Right now, flashing to image to a NVME and booting from it it works for a while until it crashes and eventually stops working.

Sometime it freeses with visual artifacts as when you have a memory problem on a unstable computer.

After reinstalling the image i try to run memtester, screen glitched out and lost signal half way trought it. Rebooted and it freezed on the desktop.

God damn it $300 for the board, $90 for shipping and an additional suprise $110 Fedex charged me at my door.

I tried with a psu, then with a 90W USB-C and two different m.2 at this point.

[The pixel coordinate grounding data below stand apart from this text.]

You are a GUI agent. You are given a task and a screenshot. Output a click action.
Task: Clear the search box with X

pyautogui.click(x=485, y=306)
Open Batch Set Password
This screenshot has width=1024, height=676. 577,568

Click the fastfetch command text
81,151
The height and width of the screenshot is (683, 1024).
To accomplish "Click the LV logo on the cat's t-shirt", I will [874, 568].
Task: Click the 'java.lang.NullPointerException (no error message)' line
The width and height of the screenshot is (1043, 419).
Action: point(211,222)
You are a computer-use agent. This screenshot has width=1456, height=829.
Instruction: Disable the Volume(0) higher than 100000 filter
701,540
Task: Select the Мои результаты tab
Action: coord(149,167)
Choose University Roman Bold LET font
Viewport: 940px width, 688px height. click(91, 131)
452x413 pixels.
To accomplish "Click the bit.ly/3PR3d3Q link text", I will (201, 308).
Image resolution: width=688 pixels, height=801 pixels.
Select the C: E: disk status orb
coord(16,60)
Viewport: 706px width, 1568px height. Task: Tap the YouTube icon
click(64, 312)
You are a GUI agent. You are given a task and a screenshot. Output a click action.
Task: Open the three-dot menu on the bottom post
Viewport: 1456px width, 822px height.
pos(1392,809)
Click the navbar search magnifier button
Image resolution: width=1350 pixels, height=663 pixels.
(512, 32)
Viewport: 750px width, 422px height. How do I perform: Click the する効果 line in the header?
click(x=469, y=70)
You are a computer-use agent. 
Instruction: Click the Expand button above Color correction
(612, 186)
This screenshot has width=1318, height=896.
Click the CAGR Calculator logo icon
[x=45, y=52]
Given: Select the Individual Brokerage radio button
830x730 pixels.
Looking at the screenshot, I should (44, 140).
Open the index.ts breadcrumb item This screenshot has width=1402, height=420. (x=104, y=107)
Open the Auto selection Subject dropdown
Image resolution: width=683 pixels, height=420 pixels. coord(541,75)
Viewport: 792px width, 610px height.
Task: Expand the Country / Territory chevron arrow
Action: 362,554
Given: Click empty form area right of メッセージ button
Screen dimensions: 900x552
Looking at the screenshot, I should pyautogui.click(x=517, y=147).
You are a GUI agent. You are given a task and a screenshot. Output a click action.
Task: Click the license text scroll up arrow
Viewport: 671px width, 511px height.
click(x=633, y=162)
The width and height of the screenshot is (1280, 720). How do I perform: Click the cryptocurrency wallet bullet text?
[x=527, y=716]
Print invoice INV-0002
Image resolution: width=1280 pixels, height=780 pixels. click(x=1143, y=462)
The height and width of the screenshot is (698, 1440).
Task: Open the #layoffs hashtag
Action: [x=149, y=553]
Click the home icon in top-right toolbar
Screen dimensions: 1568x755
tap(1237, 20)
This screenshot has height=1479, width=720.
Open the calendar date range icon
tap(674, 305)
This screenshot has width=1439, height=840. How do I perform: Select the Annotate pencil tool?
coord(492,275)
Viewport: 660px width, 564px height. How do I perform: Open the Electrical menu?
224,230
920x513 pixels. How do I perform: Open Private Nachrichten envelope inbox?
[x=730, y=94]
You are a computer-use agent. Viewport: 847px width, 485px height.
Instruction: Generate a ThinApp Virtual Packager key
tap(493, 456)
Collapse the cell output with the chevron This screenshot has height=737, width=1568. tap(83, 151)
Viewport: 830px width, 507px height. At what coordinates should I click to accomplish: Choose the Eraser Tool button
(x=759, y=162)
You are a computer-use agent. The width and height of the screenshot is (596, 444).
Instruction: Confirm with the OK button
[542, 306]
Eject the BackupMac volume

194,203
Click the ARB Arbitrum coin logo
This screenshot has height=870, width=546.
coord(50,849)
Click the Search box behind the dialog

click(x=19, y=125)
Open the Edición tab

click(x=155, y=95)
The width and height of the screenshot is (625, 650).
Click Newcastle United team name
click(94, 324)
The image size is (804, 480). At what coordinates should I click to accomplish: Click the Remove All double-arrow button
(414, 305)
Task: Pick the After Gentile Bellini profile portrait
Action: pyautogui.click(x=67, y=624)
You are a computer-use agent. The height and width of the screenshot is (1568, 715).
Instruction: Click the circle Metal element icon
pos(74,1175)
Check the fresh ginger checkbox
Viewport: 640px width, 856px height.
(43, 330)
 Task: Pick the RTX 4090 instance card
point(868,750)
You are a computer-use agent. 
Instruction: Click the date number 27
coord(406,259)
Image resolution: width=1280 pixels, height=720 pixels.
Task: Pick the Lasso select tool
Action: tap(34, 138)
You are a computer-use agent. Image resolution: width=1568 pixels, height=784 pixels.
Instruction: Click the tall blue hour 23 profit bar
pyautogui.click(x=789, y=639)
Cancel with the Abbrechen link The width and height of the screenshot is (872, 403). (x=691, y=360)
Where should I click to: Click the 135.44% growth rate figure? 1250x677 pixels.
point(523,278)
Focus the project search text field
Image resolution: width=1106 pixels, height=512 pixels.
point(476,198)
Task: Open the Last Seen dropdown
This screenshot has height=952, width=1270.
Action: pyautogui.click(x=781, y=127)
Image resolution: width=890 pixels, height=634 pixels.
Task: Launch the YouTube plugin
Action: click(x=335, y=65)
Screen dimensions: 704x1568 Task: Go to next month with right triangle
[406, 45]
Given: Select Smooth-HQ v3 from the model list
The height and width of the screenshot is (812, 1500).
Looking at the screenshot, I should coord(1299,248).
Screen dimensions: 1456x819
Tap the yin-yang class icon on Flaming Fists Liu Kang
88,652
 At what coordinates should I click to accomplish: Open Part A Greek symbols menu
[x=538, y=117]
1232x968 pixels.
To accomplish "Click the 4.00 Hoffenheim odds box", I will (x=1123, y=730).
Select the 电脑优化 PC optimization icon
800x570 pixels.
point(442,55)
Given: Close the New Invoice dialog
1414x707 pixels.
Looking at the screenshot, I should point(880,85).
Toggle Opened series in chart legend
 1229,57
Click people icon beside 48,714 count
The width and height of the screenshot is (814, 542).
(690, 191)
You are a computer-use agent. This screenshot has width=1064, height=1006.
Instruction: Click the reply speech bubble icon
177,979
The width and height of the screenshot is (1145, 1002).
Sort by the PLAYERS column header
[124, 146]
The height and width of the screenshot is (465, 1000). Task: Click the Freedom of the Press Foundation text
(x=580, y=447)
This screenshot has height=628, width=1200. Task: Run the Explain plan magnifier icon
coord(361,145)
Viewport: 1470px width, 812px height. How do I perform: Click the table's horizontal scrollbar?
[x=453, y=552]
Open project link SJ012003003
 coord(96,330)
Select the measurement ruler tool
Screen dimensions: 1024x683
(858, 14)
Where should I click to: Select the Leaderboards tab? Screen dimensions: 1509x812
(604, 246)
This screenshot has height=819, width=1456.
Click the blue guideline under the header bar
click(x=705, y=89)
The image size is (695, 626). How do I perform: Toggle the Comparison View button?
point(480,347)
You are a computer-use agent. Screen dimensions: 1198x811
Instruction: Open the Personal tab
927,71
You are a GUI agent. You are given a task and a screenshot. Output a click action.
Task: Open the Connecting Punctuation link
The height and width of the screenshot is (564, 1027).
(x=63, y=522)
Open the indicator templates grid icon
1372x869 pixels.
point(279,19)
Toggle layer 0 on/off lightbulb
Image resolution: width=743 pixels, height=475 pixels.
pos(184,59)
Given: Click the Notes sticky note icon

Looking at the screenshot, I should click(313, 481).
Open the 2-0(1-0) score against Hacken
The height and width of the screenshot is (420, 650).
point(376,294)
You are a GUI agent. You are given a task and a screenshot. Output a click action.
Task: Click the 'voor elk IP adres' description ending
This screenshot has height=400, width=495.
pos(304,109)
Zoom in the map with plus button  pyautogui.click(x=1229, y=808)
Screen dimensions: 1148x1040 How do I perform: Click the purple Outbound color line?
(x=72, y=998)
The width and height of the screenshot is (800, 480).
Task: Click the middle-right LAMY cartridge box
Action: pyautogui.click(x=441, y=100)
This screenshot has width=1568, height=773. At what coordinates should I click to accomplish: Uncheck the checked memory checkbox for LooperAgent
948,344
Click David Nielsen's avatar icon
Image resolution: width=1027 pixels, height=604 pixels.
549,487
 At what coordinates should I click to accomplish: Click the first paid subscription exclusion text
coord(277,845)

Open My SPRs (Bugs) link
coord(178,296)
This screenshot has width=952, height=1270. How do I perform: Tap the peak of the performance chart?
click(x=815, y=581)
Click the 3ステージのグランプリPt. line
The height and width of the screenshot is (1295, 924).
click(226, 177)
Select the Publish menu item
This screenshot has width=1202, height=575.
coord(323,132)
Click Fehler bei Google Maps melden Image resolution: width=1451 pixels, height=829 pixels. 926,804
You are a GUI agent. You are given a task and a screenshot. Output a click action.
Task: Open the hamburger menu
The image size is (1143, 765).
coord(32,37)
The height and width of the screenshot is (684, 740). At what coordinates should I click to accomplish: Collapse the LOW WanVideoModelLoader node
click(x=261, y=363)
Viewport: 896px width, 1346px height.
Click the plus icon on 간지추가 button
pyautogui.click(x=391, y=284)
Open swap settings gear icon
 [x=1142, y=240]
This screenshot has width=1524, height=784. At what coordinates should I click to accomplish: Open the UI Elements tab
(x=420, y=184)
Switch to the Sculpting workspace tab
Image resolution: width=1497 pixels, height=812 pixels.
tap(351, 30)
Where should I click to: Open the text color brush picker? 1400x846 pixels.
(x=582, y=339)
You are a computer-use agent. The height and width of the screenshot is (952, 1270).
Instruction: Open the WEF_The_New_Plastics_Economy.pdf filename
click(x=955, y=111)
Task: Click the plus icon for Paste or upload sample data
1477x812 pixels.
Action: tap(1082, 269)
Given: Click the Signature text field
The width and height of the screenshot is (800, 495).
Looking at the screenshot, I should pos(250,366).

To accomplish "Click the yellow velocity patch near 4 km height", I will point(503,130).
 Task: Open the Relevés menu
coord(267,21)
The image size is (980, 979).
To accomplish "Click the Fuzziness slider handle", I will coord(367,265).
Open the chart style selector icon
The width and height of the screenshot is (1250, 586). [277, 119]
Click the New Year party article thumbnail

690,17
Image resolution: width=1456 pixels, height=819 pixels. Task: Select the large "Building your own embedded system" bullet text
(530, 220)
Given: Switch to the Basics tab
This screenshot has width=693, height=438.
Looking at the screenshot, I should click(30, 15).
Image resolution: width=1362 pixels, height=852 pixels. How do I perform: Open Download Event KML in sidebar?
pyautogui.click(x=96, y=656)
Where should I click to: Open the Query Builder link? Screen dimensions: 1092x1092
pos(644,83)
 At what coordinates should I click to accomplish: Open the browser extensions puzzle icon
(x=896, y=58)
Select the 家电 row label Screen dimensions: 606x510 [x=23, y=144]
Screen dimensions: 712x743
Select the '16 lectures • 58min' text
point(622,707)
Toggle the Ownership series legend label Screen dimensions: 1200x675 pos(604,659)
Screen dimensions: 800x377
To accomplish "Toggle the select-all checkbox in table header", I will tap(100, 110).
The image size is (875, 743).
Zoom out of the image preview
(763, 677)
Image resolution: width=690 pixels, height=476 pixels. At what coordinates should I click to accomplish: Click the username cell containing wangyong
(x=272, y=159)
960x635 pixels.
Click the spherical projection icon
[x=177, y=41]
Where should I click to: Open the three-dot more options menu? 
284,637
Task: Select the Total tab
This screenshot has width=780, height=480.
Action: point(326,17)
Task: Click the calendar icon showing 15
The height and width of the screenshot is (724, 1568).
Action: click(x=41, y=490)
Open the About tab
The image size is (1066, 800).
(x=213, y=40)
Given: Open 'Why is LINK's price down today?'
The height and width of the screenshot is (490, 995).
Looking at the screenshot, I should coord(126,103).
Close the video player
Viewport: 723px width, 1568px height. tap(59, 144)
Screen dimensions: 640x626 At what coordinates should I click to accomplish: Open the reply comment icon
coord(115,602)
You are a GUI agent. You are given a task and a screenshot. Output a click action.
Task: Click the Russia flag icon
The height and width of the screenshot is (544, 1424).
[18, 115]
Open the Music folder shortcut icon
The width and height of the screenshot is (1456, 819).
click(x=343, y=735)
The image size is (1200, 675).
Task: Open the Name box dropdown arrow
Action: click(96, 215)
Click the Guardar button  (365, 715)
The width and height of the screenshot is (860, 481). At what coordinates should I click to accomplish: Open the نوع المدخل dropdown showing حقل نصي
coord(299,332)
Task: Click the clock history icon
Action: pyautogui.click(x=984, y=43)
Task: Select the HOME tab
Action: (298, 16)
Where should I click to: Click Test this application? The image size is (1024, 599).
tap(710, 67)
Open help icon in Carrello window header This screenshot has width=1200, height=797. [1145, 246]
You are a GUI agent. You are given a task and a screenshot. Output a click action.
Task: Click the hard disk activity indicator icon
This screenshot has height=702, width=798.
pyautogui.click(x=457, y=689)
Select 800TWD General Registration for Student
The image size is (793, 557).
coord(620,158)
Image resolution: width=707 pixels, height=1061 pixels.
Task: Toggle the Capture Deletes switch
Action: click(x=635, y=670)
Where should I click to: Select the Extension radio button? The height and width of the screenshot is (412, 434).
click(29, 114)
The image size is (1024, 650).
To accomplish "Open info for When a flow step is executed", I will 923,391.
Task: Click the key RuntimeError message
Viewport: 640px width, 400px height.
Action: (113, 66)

Just opened chromium on a fresh image :confused:

There is a stock distro that will give video out in ACPI mode so i could test with something else?

That doesn’t smell good :frowning:
Regarding memtester, you can try to pin it to one CPU core to see if that changes anything.
The big cores are 0,9,10,11; the medium cores are 5,6,7,8. The little cores are 1,2,3,4.
You can run for example: taskset -c 1 ./memtester to run it on a little core and see if it
crashes or works. Normally memory tests are agnostic to the CPU’s performance so a little
core should suffice and will draw less juice. If it passes, it would indicate that the RAM is not
at fault. Then you can retry on other cores, then multiple in parallel. If it only fails when using
multiple cores, it could be a power or cooling issue (e.g. heatsink improperly installed). But I
tend to think more about a power issue based on your description (maybe the USB cable itself if you’re using the same with various PSUs).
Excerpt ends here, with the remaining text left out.